OS IPÊS FLORIDOS

Olhem para os ipês floridos na Praça da Matriz, em Porto Alegre. É Primavera.
Eles não se despediram do Inverno.
Eles se transmutaram. É a Metamorfose das suas vidas. Continuam sendo ipês, porque são ipês.
Assim, também são os jacarandás, da Praça da Alfândega, cheia de livros da Feira a cada ano.
“DESPEDIDA” – PALAVRA TORTA
Uma palavra que me incomoda demais é “despedida’. Porque ela não vai ao ponto.

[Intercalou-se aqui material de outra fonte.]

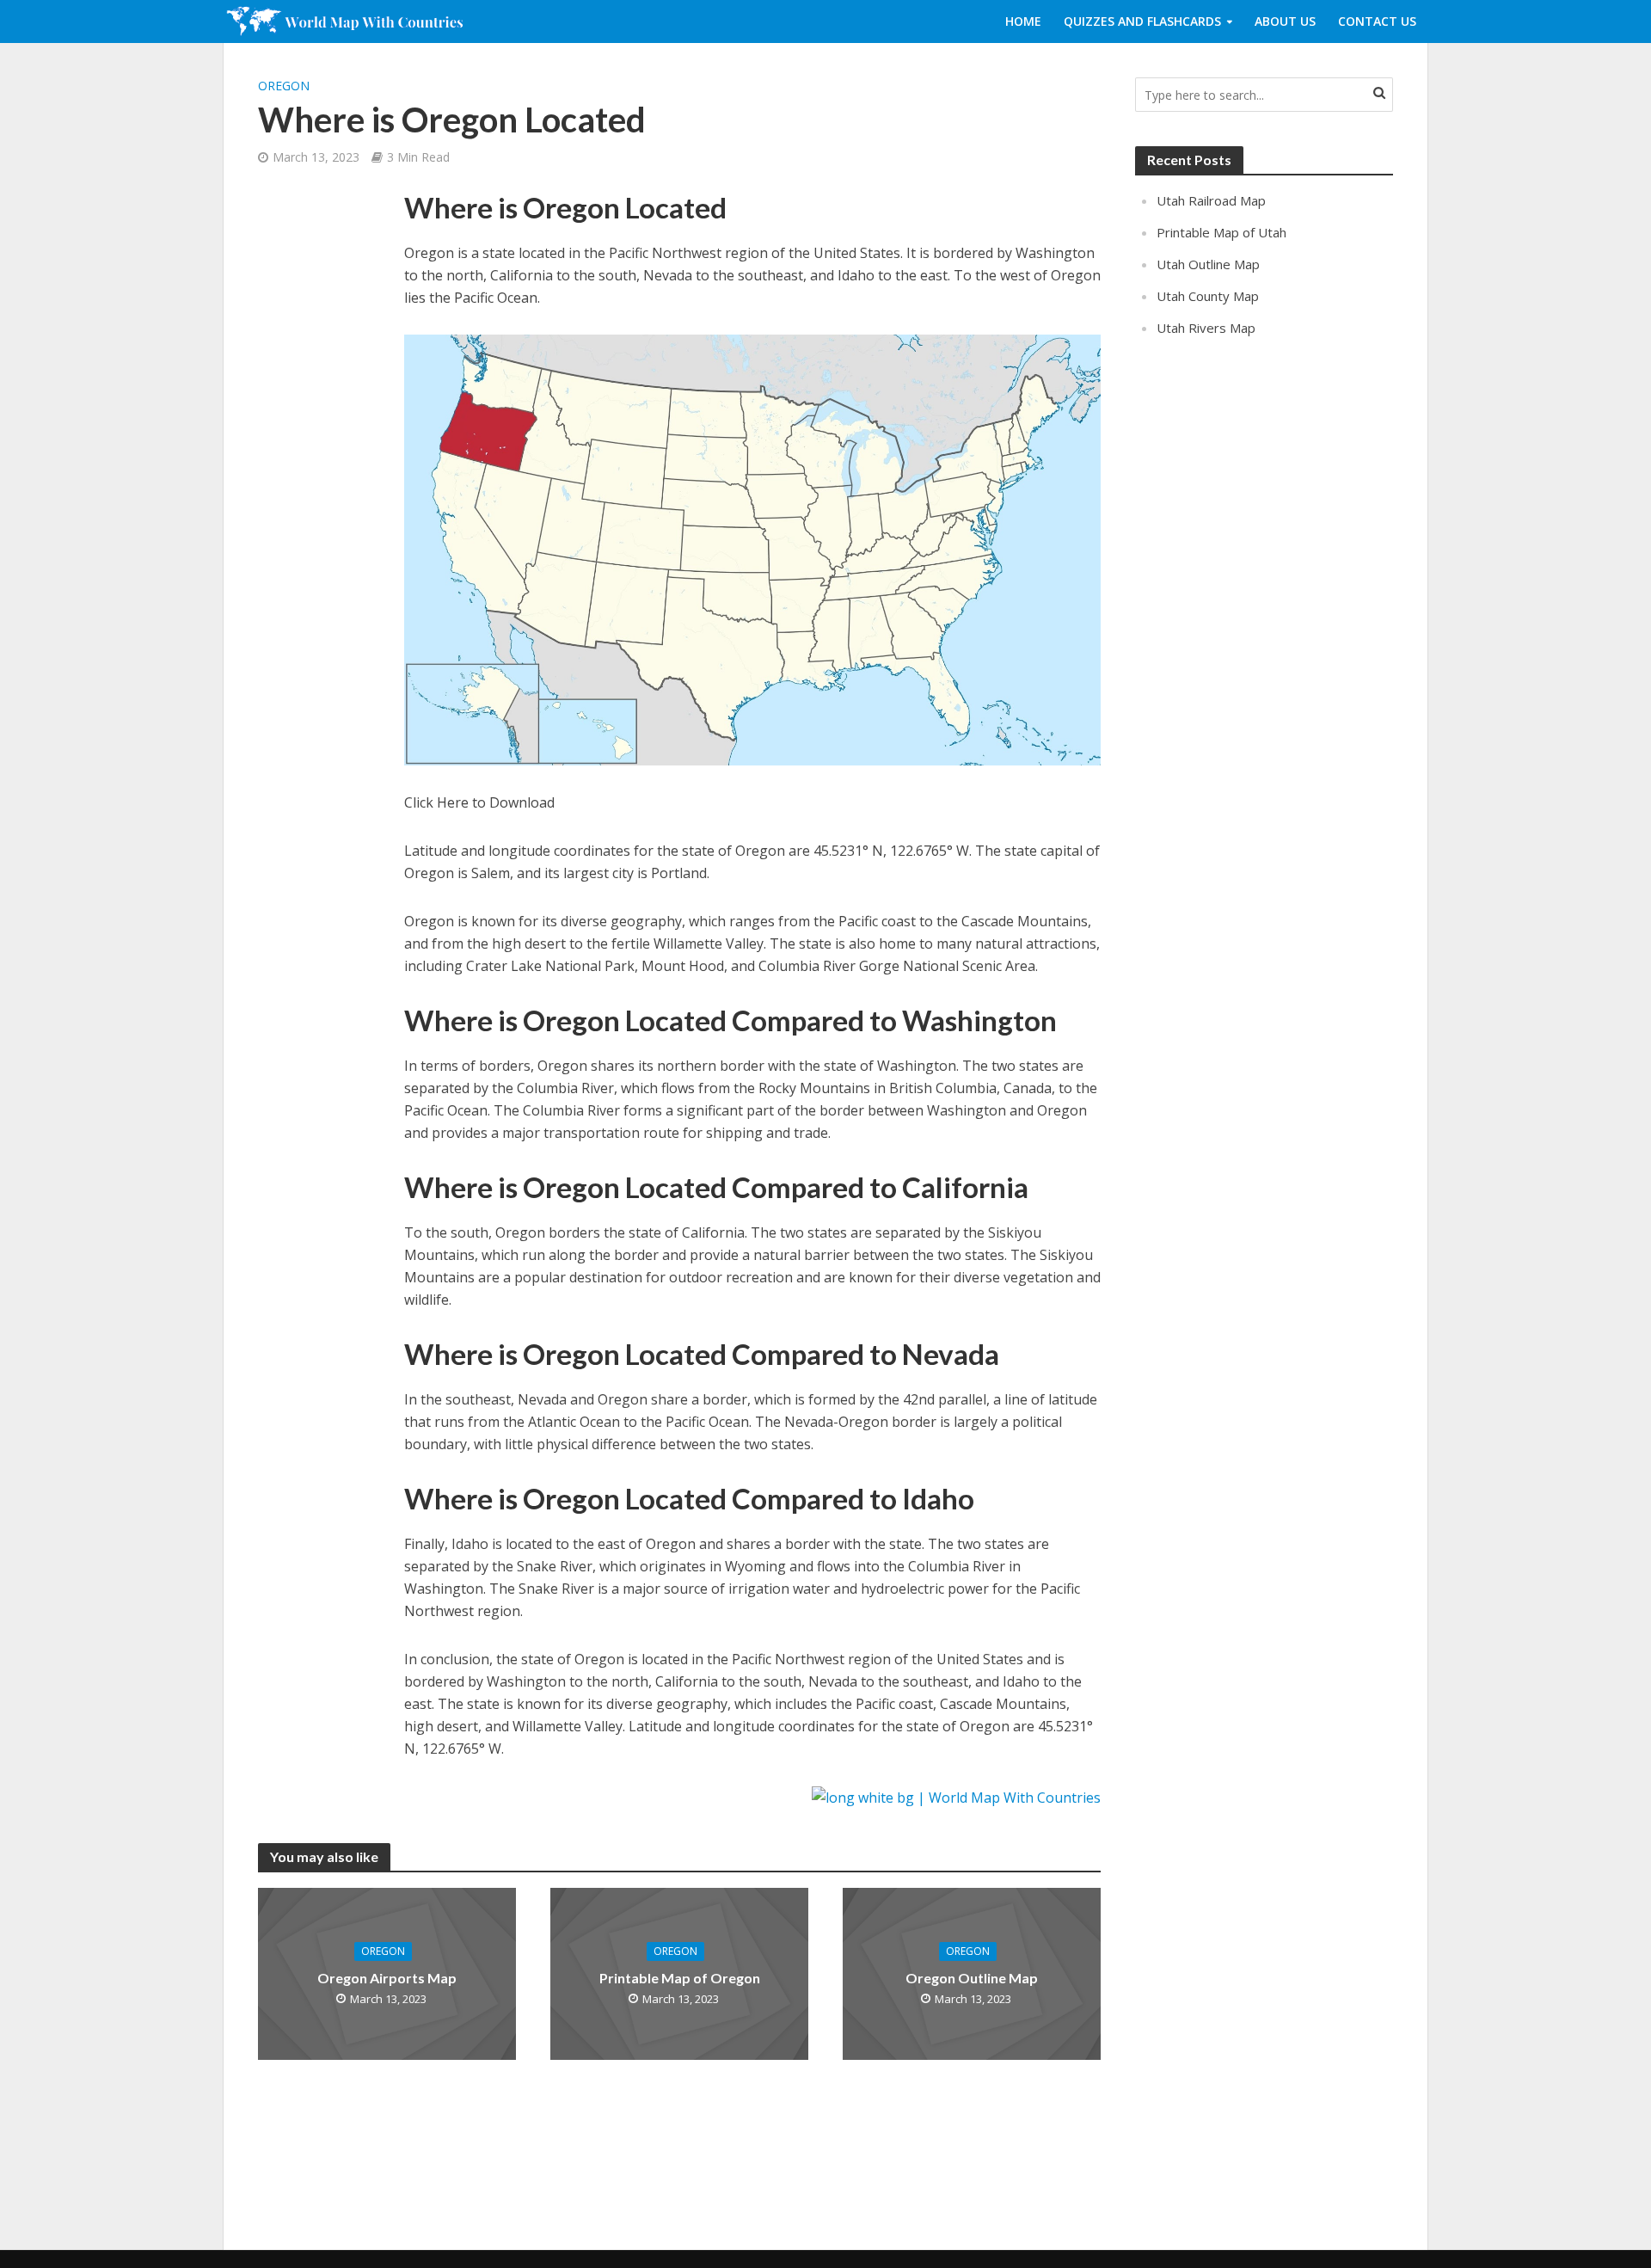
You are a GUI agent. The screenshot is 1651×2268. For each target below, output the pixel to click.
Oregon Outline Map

Quando meu pai morreu, fiz os meus 500 km de distância mais difíceis da vida. Não voltei para a Cunha Porã/SC, onde com ele convivi até meus 18 anos, para me despedir. Fui para cumpri um rito de passagem.
Na homenagem a ele, falei do exemplo de vida que me deu. Meu caráter foi forjado pelos seus afetos, ensinamentos e ações. Para mim ele continuará sendo o Seu Alberto, ícone de ética (que sigo).
Seu corpo jaz naquele cemitério, mas dele e do que foi jamais me afastei.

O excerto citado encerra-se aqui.